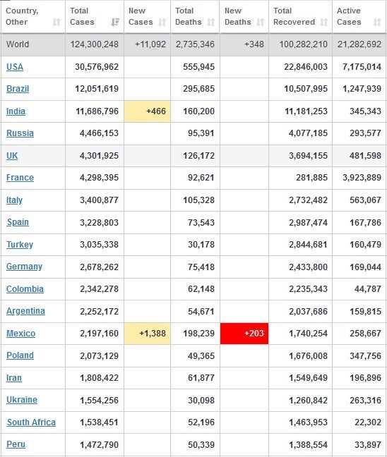Click India's yellow +466 new cases cell
Viewport: 387px width, 457px height.
pyautogui.click(x=147, y=111)
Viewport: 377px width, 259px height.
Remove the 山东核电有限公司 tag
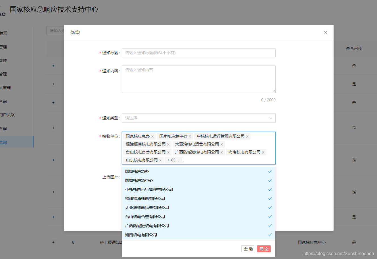[x=160, y=160]
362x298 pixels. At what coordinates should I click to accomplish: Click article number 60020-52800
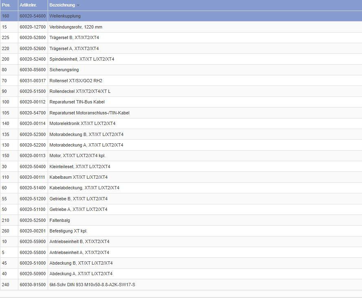coord(33,38)
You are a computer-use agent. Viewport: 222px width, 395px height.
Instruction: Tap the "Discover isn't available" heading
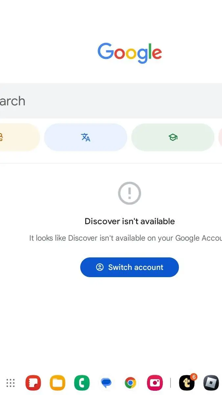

#####

GOAL OF THE EXERCISE: Beginning with the line that contains "Viewport: 377px width, 259px height.", output every line down to the last line of the entries above exactly as written, apart from the pictures.

RESPONSE BELOW:
Viewport: 377px width, 259px height.
Remove the 山东核电有限公司 tag
[x=160, y=160]
362x298 pixels. At what coordinates should I click to accomplish: Click article number 60020-52800
coord(33,38)
You are a computer-use agent. Viewport: 222px width, 395px height.
Instruction: Tap the "Discover isn't available" heading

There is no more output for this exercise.